Wednesday, October 12, 2022



The Trench Mortar Officer has been labelled as a short story, but I consider it to be a sketch since it has a considerable amount of dialogue. Adrian Consett Stephen (1892-1918) was a young playwright with his four plays produced prior and during World War One. His sketch maybe a likely idea for a future play. He wrote this piece while he was in France during World War One. Stephen was an acting Major in the British Royal Field Artillery when he was killed in action at the age of twenty-five on March 14, 1918. Since the major character in The Trench Mortar Officer is in the actual position that Stephen held, this work may be somewhat centered on the events and his thoughts of a particular day. Adrian Consett Stephen was born and educated in Australia.  He was one of the few men from his country serving in a British regiment.                                                                           

                                                         ADRIAN CONSETT STEPHEN

The initial setting for this piece, which commences before breakfast, is a dugout on the French Front belonging to a Captain of a Trench Mortar division before breakfast. Later the Captain is called to go to a trench—a second location. He goes to the trench and gives the order to fire a mortar. When it lands in the German trench, it does not explode since it is a dud. The Captain begins to return to his dugout when several mortars are fired by the Germans and the bombs fall into a trench near him. He hardly notices them since he is focused on his thoughts, and he falls into a sump hole. “Life is not worth living” he gurgled.

After lunch in his dugout, he is given forms to complete by four o’clock. When evening comes the officer steps out of the dugout. The scene has the moon shining and softly through the silence floats some music. This moment of peacefulness gives him some hope that ‘Life is worth living after all-even here.”

Since the Trench Mortar was a significant weapon during World War One, it is important to know a bit about the type of weapon it was.  The Trench Mortar was widely utilized during WWI since it could be fired from a position in the trench, and it saved the mortar crews from physically being exposed to the enemy.  The Germans improved upon this older type of military weapon, and they began to stockpile it before the war commenced on the French Front. The Trench Mortar consists of a short tube designed to fire a projectile/bomb at a steep angle.

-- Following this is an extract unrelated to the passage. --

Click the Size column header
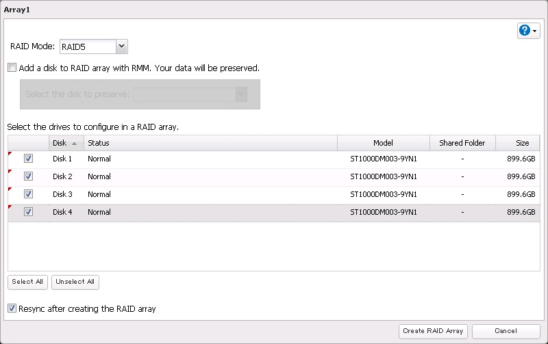This screenshot has height=344, width=548. tap(522, 144)
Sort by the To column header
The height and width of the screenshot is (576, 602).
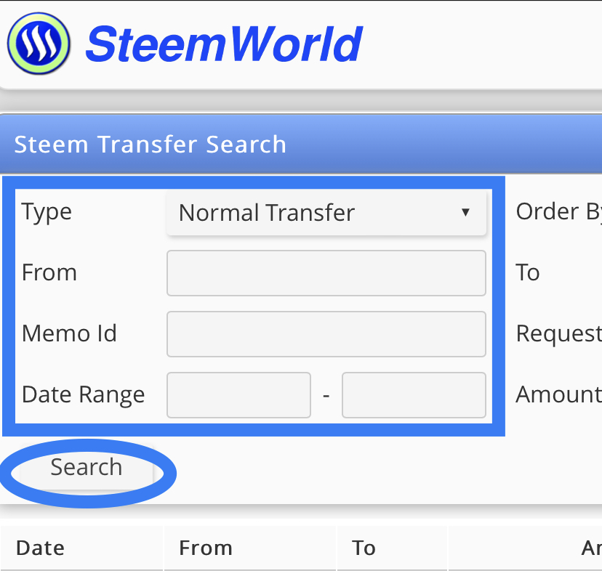point(364,548)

                                             This photo shows the British Stokes Mortar  

When World War I began, the British military was caught short by this old, but improved war weapon which caused many British soldiers’ deaths as well as left many of the troops with serious wounds. However, Great Britain began production in late 1915 on a greatly improved mortar weapon created by Sir Wilfred Stokes (1860-1927) to be used by its army and its allied partners. By the end of the war, both sides had developed a full range of highly efficient deadly mortar bombs that could be fired at the rate of twenty-two bombs per minute with a range of 1,200 yards.                                                        

                                              U.S. Soldiers loading a Trench Mortar in 1918

I believe this sketch illustrates a significant aspect of trench warfare during World War One that is lost to most individuals today. But I also think that had the sketch been published while the war was in progress, it would have given an insight into the battlefield that those at home did not know.

The Trench Mortar Officer illustrates one day in the life of an officer on the battlefield and the adverse conditions he continually battles that are beyond one’s ability to alter.  It illustrates that these conditions can wear down even the strongest individual.  The Trench Mortar Officer is the leader who had a bad day, but lives to recognize by day’s end that life is still a gift.